▸ **Extracted data**:
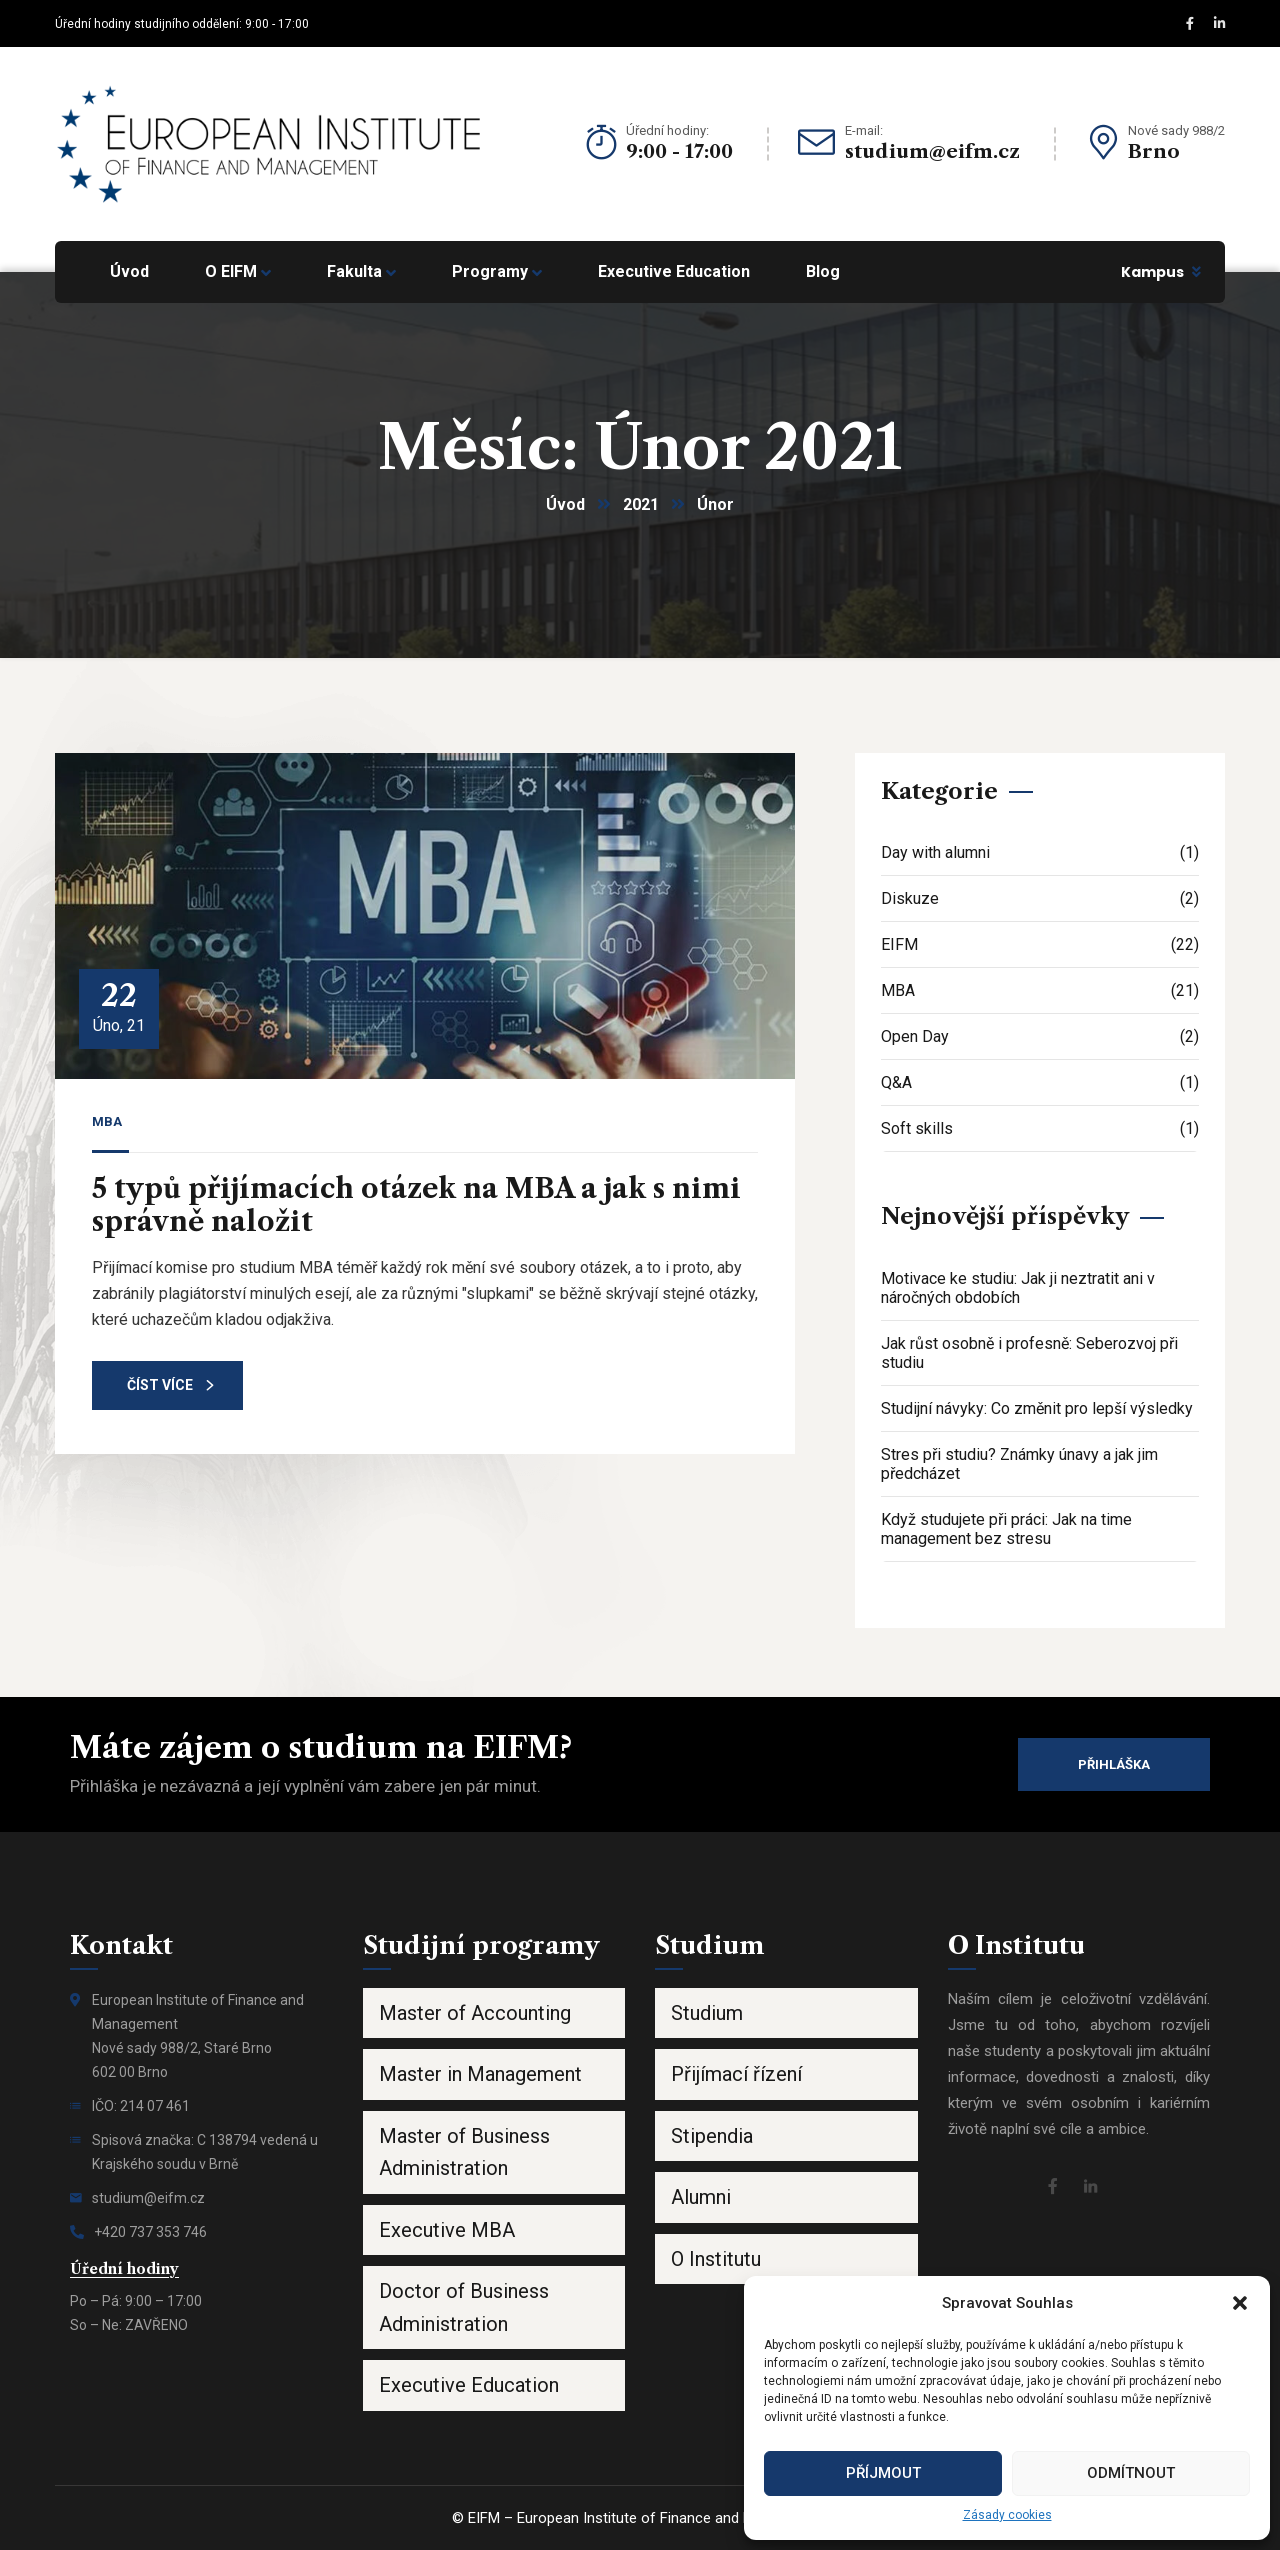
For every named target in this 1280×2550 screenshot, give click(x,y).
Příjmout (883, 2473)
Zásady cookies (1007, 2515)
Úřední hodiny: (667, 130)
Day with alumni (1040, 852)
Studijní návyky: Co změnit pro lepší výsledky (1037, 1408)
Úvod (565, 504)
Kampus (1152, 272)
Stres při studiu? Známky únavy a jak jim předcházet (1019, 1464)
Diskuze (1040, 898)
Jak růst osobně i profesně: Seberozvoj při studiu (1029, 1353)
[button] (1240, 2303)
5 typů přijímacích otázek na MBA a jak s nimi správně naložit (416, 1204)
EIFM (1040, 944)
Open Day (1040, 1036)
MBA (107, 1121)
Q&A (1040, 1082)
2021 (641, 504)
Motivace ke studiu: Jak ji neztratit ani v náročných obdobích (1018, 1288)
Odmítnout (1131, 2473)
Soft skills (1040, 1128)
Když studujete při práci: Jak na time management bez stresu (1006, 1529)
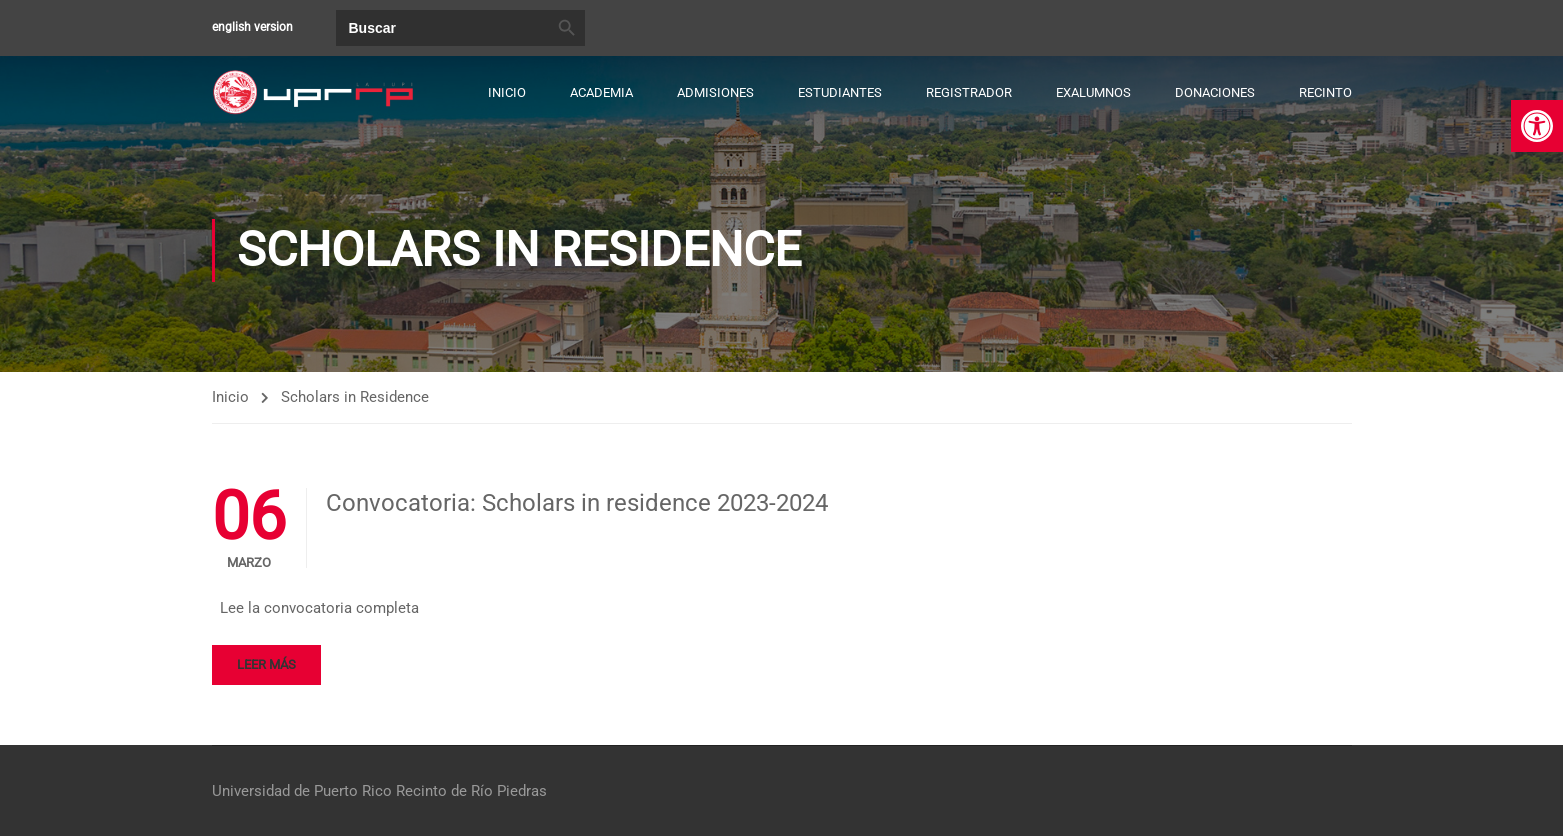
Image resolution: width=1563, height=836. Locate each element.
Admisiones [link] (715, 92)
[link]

▸ **Set exercise**:
Reproduce the whole listing above line for line, without the pictures.

▸ **Output below**:
For every named target in this 1280×2550 screenshot, give click(x,y).
Příjmout (883, 2473)
Zásady cookies (1007, 2515)
Úřední hodiny: (667, 130)
Day with alumni (1040, 852)
Studijní návyky: Co změnit pro lepší výsledky (1037, 1408)
Úvod (565, 504)
Kampus (1152, 272)
Stres při studiu? Známky únavy a jak jim předcházet (1019, 1464)
Diskuze (1040, 898)
Jak růst osobně i profesně: Seberozvoj při studiu (1029, 1353)
[button] (1240, 2303)
5 typů přijímacích otázek na MBA a jak s nimi správně naložit (416, 1204)
EIFM (1040, 944)
Open Day (1040, 1036)
MBA (107, 1121)
Q&A (1040, 1082)
2021 (641, 504)
Motivace ke studiu: Jak ji neztratit ani v náročných obdobích (1018, 1288)
Odmítnout (1131, 2473)
Soft skills (1040, 1128)
Když studujete při práci: Jak na time management bez stresu (1006, 1529)
Image resolution: width=1563, height=836. Locate each element.
Admisiones [link] (715, 92)
[link]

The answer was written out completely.